必ずしも意外な結果だとは言えないだろうが、Ooklaの調査で、Starlinkの回線品質がHughesNetやViasatを大幅に上回ることが明らかになった。Ooklaによると、「Starlinkは、2021年第2四半期時点で、遅延が固定ブロードバンドの水準に迫る、米国で利用可能な唯一の衛星インターネットサービスプロバイダーであり、ダウンロード速度の中央値は97.23Mbpsで、現代的なオンライン生活のニーズのほとんどに対応できる水準だった。また、大差での2位はHughesNetで19.73Mbps、3位はVianetで18.13Mpbsだった」という。
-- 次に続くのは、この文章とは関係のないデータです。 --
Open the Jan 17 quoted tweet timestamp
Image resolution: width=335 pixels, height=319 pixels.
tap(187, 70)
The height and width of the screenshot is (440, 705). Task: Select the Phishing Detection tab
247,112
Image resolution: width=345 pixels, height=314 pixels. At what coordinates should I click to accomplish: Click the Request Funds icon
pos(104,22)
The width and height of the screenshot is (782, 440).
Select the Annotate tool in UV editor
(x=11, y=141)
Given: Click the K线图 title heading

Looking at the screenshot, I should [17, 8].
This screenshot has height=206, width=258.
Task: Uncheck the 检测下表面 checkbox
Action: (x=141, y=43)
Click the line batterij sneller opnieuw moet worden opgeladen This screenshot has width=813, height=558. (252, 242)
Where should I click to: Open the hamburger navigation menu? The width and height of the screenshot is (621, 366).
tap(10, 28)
遅延の面では全く競争にならなかった。遅延とは、インターネット上でユーザーが行動を起こしてから応答を受け取るまでの時間のことだ。Starlinkの遅延の中央値は45ミリ秒(ms)で、固定ブロードバンドの14msに近い数字だった。遅延が低いことは、音声通話やビデオ通話、ゲーミング、ライブコンテンツのストリーミングなどのアプリケーションで重要な役割を果たす。それに比べ、Viasatの遅延は630ms、HughesNetは724msで、前述のような低遅延を必要とする用途にはほとんど使えない水準だった。
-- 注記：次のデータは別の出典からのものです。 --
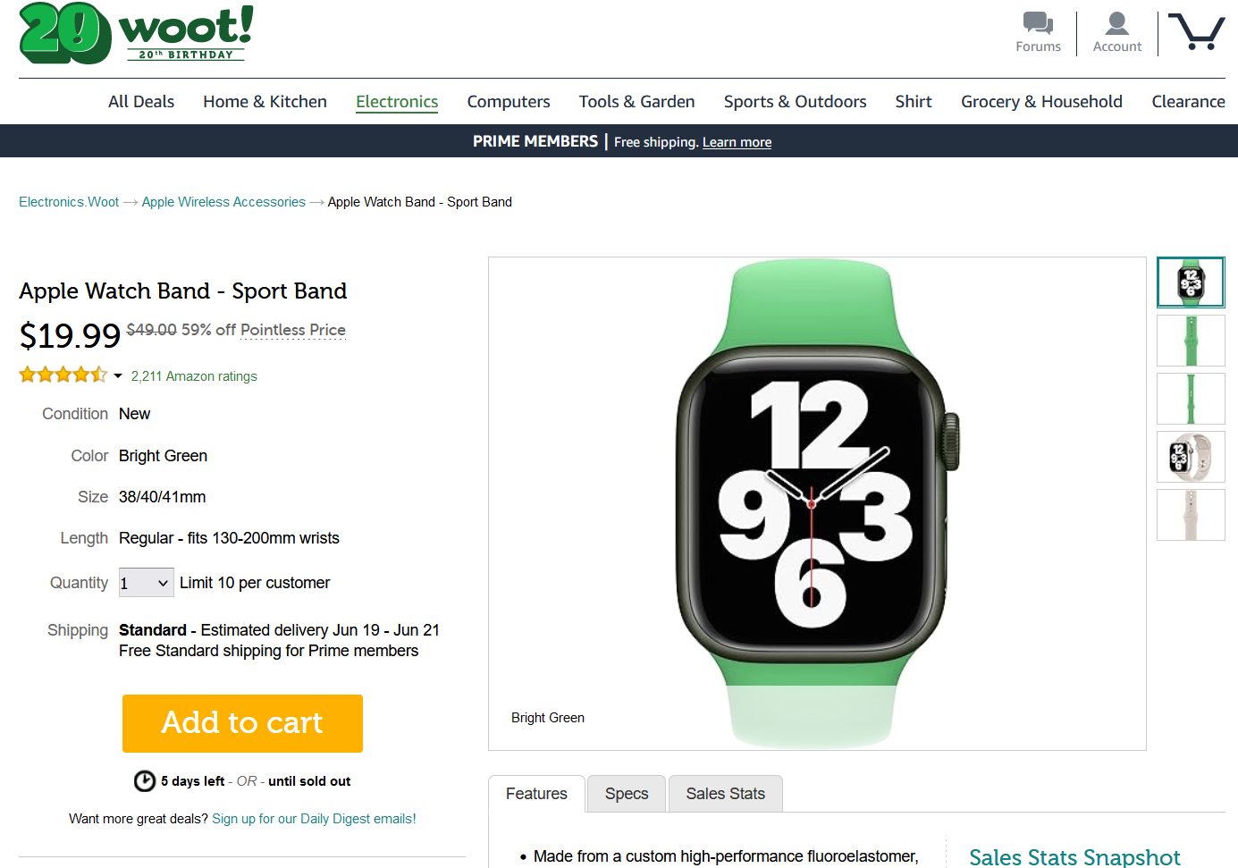Screen dimensions: 1238x868
Task: Go to Woot 20th birthday logo home
Action: click(136, 33)
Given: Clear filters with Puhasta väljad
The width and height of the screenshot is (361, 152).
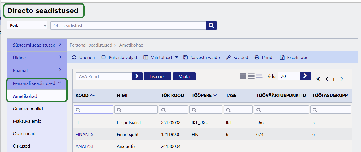Looking at the screenshot, I should click(119, 58).
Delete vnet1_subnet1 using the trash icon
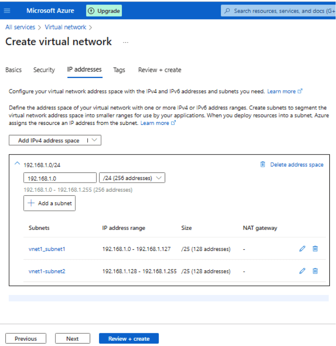Image resolution: width=336 pixels, height=346 pixels. (315, 248)
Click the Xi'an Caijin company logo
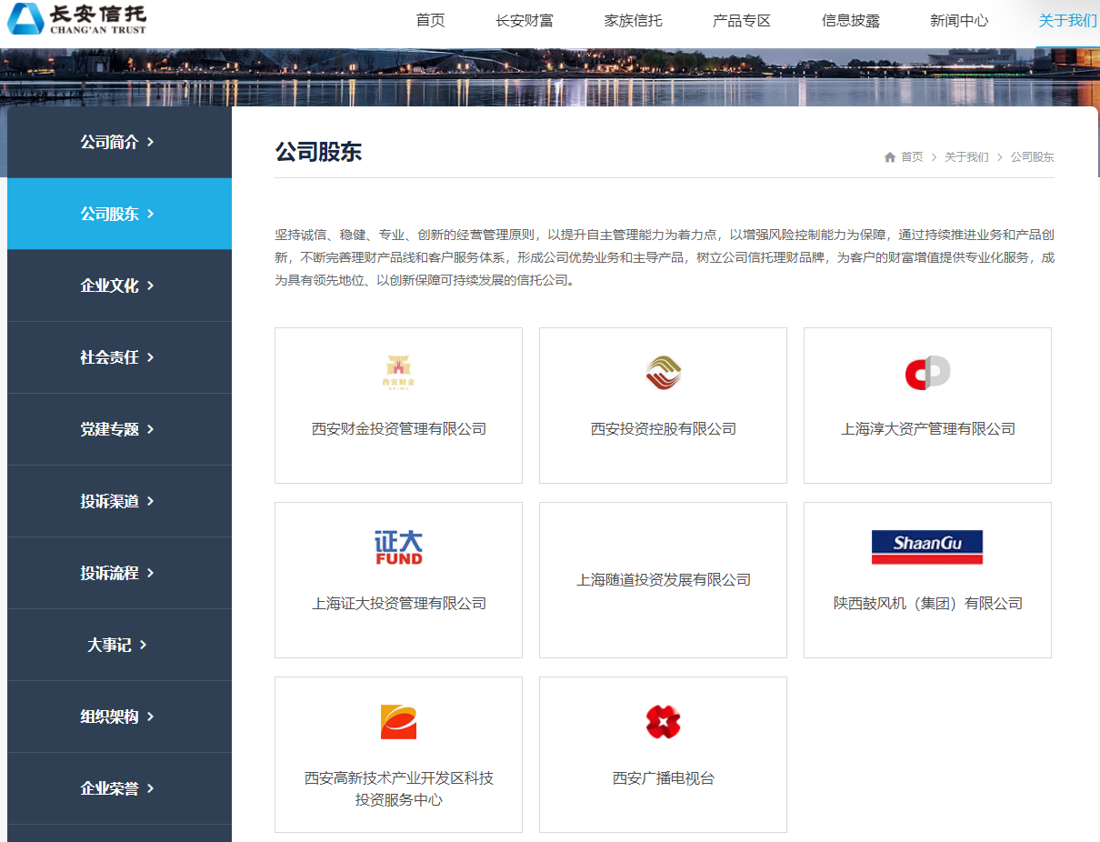 tap(398, 373)
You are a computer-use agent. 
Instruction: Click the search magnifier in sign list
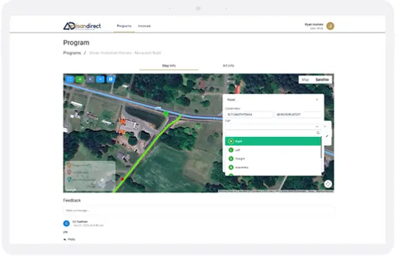pyautogui.click(x=317, y=133)
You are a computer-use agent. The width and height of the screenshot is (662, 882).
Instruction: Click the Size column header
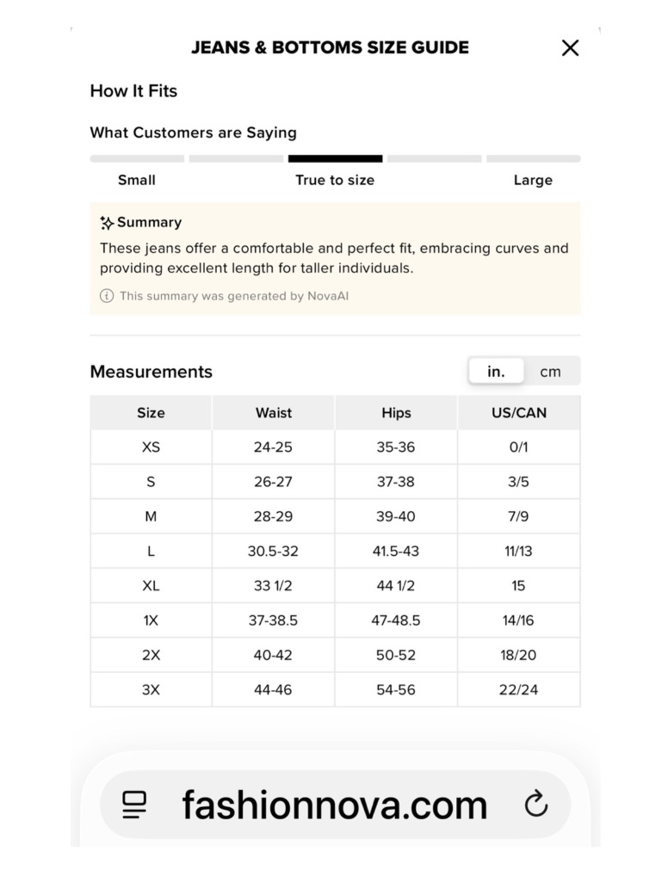(151, 413)
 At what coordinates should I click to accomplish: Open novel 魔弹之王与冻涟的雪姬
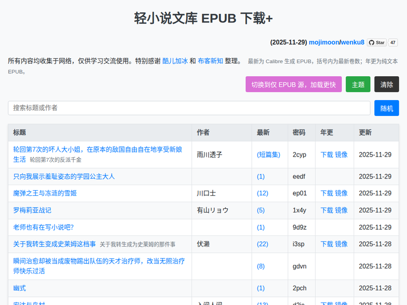[x=45, y=193]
これほどの差が出る理由は、単純に物理学的なものだ。量子ネットワークが実現しない限り、光速よりも速く通信することはできない。Starlinkは通信に低軌道衛星コンステレーションを使用しており、衛星が地表に比較的近い地上から550km~1200kmの高さを飛んでいるが、HughesNetやViasatの衛星は、それよりもはるかに遠い、地上から3万5000kmの対地同期軌道を使用しているため、どうしても信号のやりとりに時間がかかってしまう。
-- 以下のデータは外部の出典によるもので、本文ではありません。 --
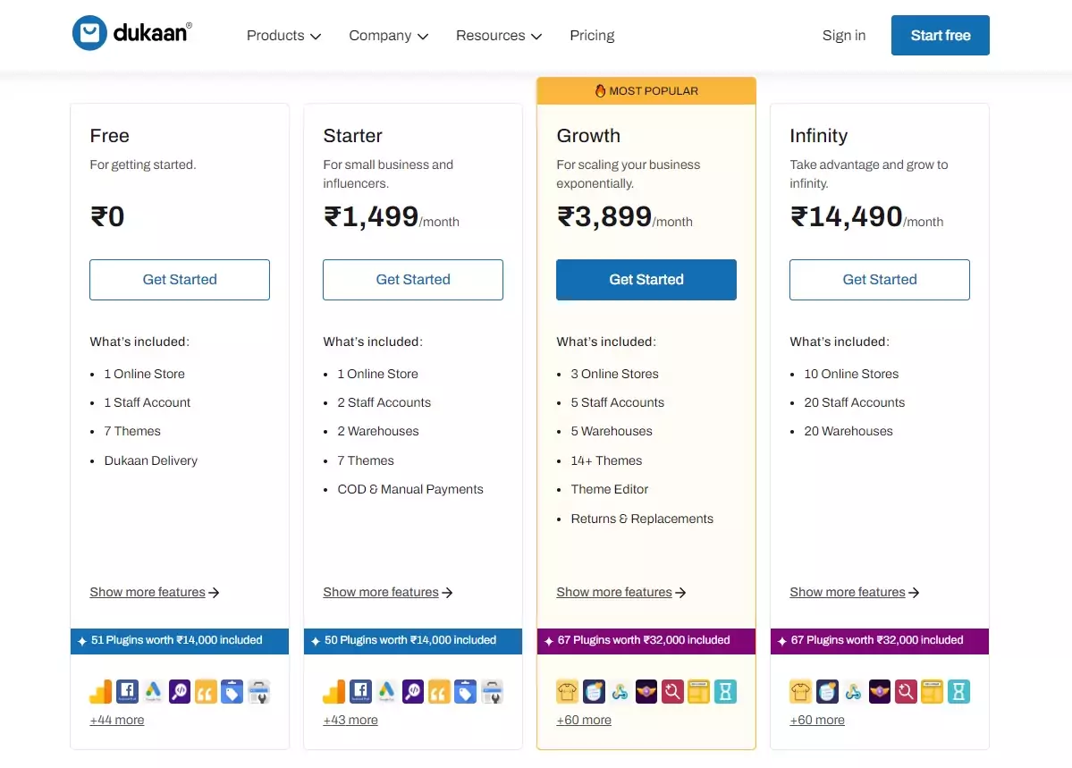1072x768 pixels.
Task: Click Sign in in the header
Action: tap(844, 36)
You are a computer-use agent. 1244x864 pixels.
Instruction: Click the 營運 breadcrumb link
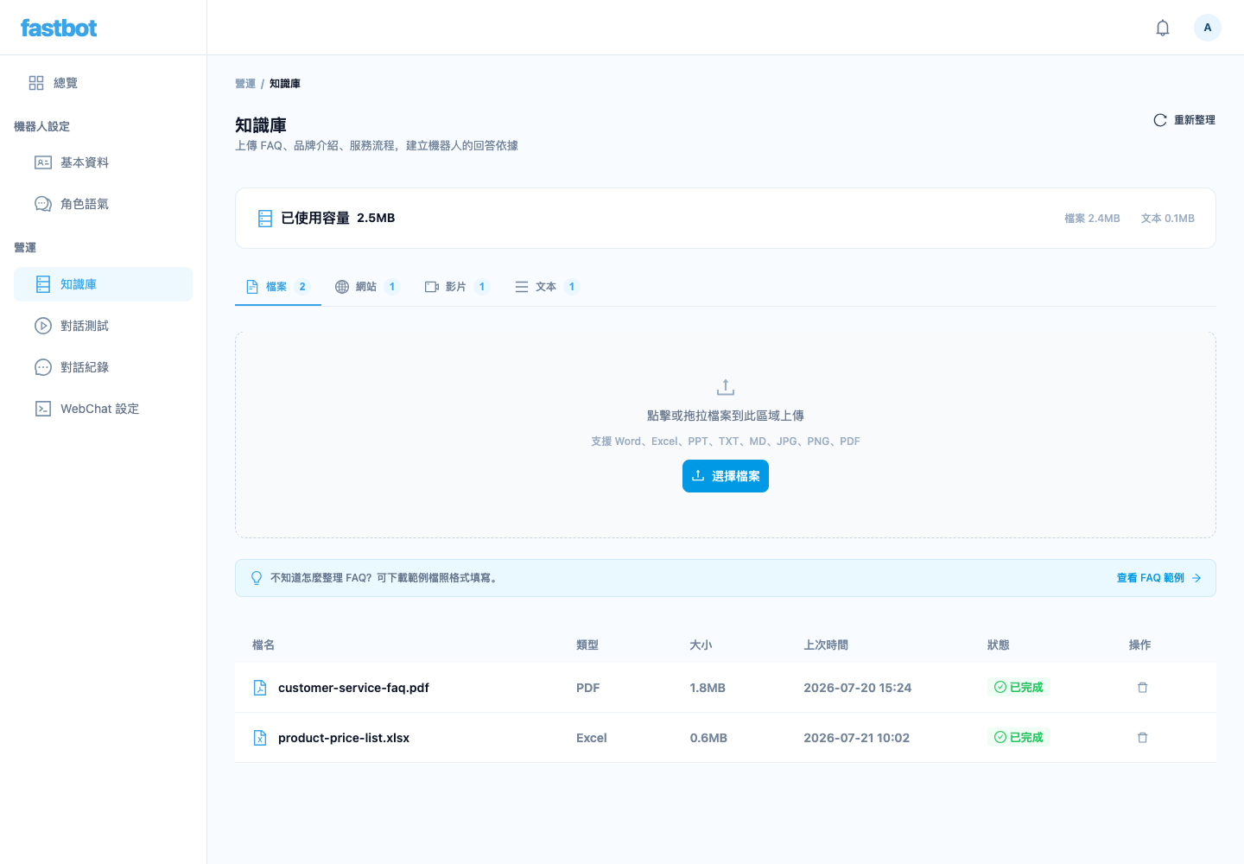245,84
もちろんStarlinkも、ケーブルテレビや光ファイバーを使用したインターネットに比べれば速度は劣る。Ooklaによれば、米国で利用できる固定ブロードバンド接続の性能の中央値は、帯域が115.22Mbps、遅延は15msだという。ただし、Starlinkの本来の競争相手は、都市や郊外の地上回線を使用しているインターネットサービスではない。同社が目指しているのは、地方に住む人たちに別の選択肢を提供することだ。筆者は、いまだにダイアルアップモデムや非常に遅いDSL接続を使っている人たちがいるのを知っている。こうした回線では、帯域がキロビット毎秒(Kbps)の水準になってしまう場合さえある。
このようなユーザーにとっては、明らかにStarlinkの方が優れた選択肢だと言える。ただし、Starlinkのサービスはまだ展開されている最中だ。これは、特定の場所の特定の時点では、他のサービスよりもはるかに優れたパフォーマンスが得られることを意味している。Ooklaの調査によれば、最も優れたパフォーマンスを得られたのはアラバマ州モーガン郡のユーザーで、帯域は168.30Mbpsだった。一方、インディアナ州マディソン郡のユーザーが得られたパフォーマンスは、それよりも100Mbps以上低かった。